Yeni keşfettiğim, meşhur bir kuru fasulyeci var. Deniz ve doğayı kesen otoyol üzerinde, eski model bir pejo minibüsün kesik penceresinden sunulan acılı kuru fasulye ve kızarmış sucuk… Oturma yerleri, derme çatma bir brandadan ibaret.

Oturma çadırı, servis minibüsünün kör noktasında kalıyor. İçerde otururken salkım salkım sucuklar dikkatimi çekti. 30 yaşlarında, kirli sakallı garsonu çağırıp sordum.

– Bu sucukları siz görmüyorken koynuna sokup çalanlar olmuyor mu?

– Bizim müşterilerimiz asla öyle şey yapmaz abi.

– Peki ya kleptomani varsa?

– Yok abi, burda öyle şeyler olmadı. Sadece ünlü bir futbolcu fotoğraf çekilmek istedi hepsi bu! Klip mlip çekimi hiç görmedim!

– Muazzam… Evet… Tabii, tabii doğru, çok doğru, çok doğru çok doğru… çok doğru…

Çalınma ihtimalleri neden bu kadar umurumda olsun ki? Sucukların bende tetiklediği bir travma mı var?

*

Babam 35 yaşlarında, ben 13 yaşımdaydım. Çiçek Abbas’ın minibüsünün mavisiyle yollara düştük; toptancılık yapıyoruz. Manisa yolu üzerinde giderken birden acıktık. Babam arkadan pişmaniye istiyor. Kutuyu açtım. Kırmızı jelatin içinde uzun, kalın çubuk pişmaniye. Ben tek tek poşetleri sıyırıp babama yediriyorum. 18 tane falan yemiştir. 🙂 Ben de 5 tane yiyebildim.

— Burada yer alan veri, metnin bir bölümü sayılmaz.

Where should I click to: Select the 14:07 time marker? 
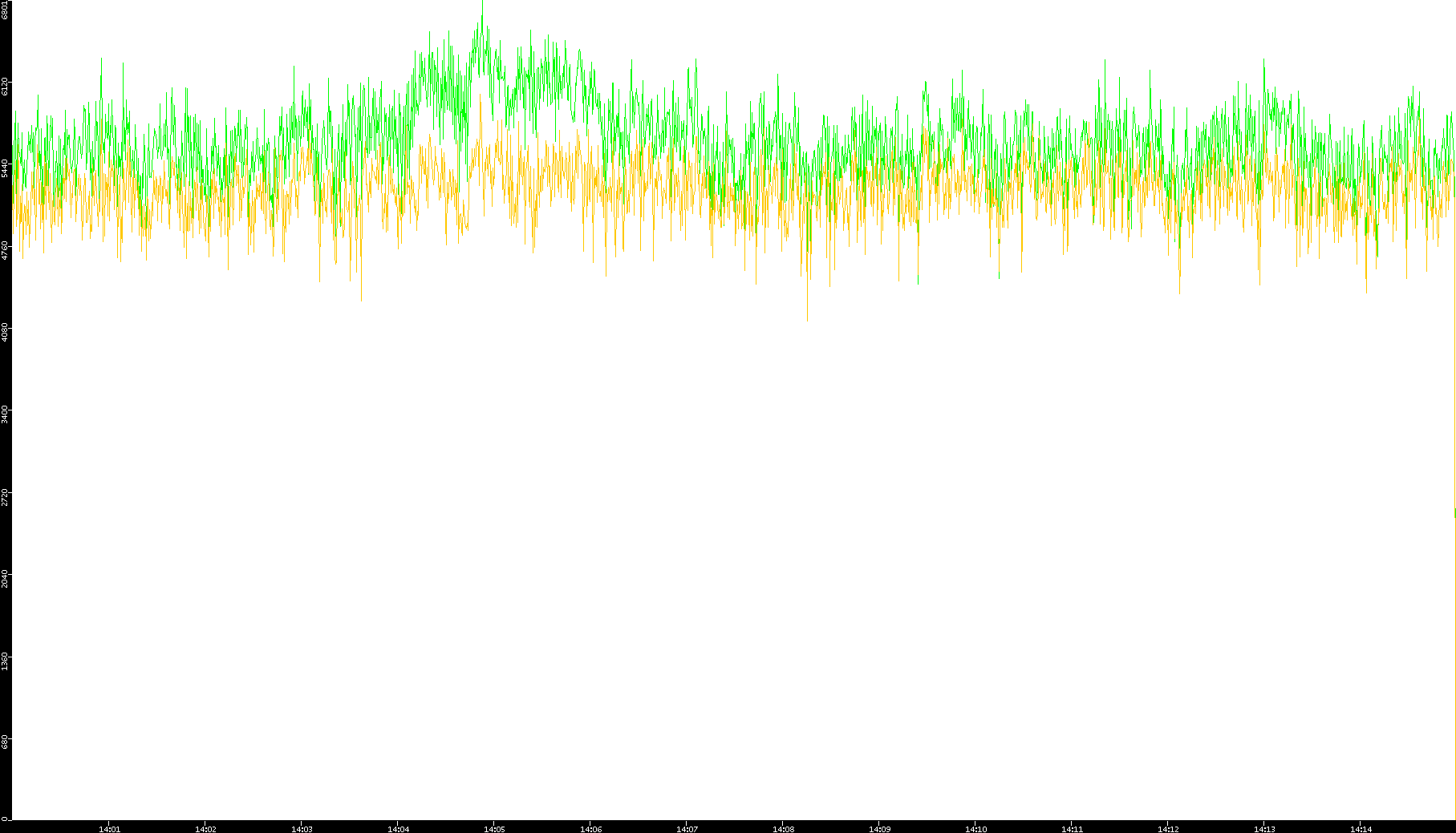coord(687,828)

Babam konuşmayı severdi. Ama merak ettiğim şeyleri ona soramazdım. Çünkü, onların yanıtları yerine bambaşka hikayeler anlatırdı. Yani canı ne istiyorsa onu yapardı. Bu yüzden anlatılan neyse can kulağıyla dinler, öğrenirdim.

– Kitap okudukça zekanın geliştiğini fark edecek, başkalarını zor beğeneceksin. Artık onlara fazla geleceksin. Ben okudukça cahilliğimi fark ettim. Kendimi değiştiremeyeceğimi biliyordum, bu yüzden başka karakterlere büründüm.

Burasını tam anlamamıştım. Ama dedim ya, babama soru soramazdınız. Sizinle konuşuyorsa kendisi istediği içindir. Zaten dinlemeyi pek sevmez. Ne kadar anlatırsa, o kadar yararlanabilirsiniz.

Birden konuyu değiştiriyor. Hayatımda onun kadar konudan konuya atlayan birini görmedim. Ama merak etmeyin. Konu yarım kaldıysa mutlaka geri dönecektir. Henüz dönmediyse, canı istememiştir.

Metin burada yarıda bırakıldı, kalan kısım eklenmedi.